Well, perhaps there is a slight difference here, insofar as
Bonner County came up with an exact tie vote between my two
opponents, and I received only votes counts in 'blocks of 10'
from BOTH counties!  I got 280 votes in Boundary County, and a
total of 810 votes comrpising both counties in the First
District.  The odds of all of this happening the way it was
reported to have happened, in both counties, are tremendous.

Close elections are not necessarily the issue here. It is rather
the odds of occurrences happening that defy the odds to the point
where you might imagine someone might want to take a look.  Don't
know who that 'someone' might be, but I am not a candidate to
stick my nose into that sordid mess.

> Uhm.  It's numerically possible, if both candidates receive the same number
> of votes.  It might be statistically unlikely.  However, when you think
> about the number of elections that have been held in this country, every
> once in a while you get something like this.  Your election happened to be
> the one.

That's to put things into perspective mildly.  Again, the odds
are so profoundly and tremendously inferer to something like this
ever happening at all, that rational minds might call such into
serious question.  Again, my issue here isn't whether or not
there might have been such a 'close election'.  That was expected
in any case.

Look. I got even numbers reported from both counties in the
District. Doesn't that look odd in and of itself?  Not only even
numbers Lowell, but numbers in blocks of 10!  Now, let's see and
do the math for a moment. 280 votes exactly from Boundary County,
and a total of 810 votes combined from BOTH counties.  I probably
would suggest that things might be okay should the votes had been
287 votes in Boundary County, and a total of something like 779
combined throughout the District!

But the striking votes were the exact even tie vote in Bonner
County, which is also next to improbable between my two
opposition candidates.
 
> Think of it this way.  How often does a grocery bill work out to an even
> dollar amount?

Twice in a row!!!  Never happened to my knowledge yet anyway!

> I.e. you finish checking out and the clerk says "That'll be
> Fourteen dollars, even?" (Can you tell I'm single? :-) What are the chances?
> Well, approximately 1 in 100.  Which means that approximately once every
> hundred trips to the grocery store, you should get a bill like that.  And
> when you do, it isn't because someone is sitting somewhere on a computer
> deciding that "It's time for Frank to get a bill that is an even dollar
> amount."

Maybe you've missed the point I was trying to make here. Hope
not, but perhaps you have.  BOTH the simultaneous tie in Bonner
County occurred at the same time that I received two simultaneous
dead even direct 10 votes in both counties, and all at the same
time!  Now, factor all of this into your list of probabilities
and I believe you might conclude that all of this goes far, and
far beyond any semblance of probabilities.  Once you leave the
scene of possible probabilities, now you have to deal in the
possibilities of such occuring in the same space in time.  Now,
that's where calculating this stuff gets really, really rough!

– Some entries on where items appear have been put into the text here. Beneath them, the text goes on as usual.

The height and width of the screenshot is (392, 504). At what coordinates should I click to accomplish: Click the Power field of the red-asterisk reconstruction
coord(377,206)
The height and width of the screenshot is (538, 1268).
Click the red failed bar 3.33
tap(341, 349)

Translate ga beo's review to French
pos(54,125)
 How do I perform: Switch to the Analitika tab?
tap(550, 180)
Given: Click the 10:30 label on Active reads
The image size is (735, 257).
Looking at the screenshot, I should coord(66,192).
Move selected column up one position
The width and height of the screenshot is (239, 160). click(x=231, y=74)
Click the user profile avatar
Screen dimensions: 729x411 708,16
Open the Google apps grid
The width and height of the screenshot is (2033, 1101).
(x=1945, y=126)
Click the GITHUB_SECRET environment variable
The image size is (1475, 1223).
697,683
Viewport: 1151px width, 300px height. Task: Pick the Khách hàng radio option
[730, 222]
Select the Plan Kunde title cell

I'm not a sore loser either. I already knew I was going to lose
when I knew I was in a three-way race between a Republican and a
Democrat. At the same time however, I believe the candidates
need, deserve or should expect an honest vote count.  I know I
would have liked to have had an honest vote count.

I do suspect, that the vote numbers were handled in a 'fast and
lose' fashion in BOTH counties, although I do not have the
fortitude to challenge these numbers, since I would certainly not
come out on top in any case.

> Someone usually DOES win the lottery, right?  (Or is that some other scam
> where the state hires people to come in and pretend they won just to keep
> interest up?)

I don't ever play the lottery.  

I didn't expect that political elections might be viewed in such
a way either. But I'll concede I suppose that some of you might
view the election process in much the same way. I do not.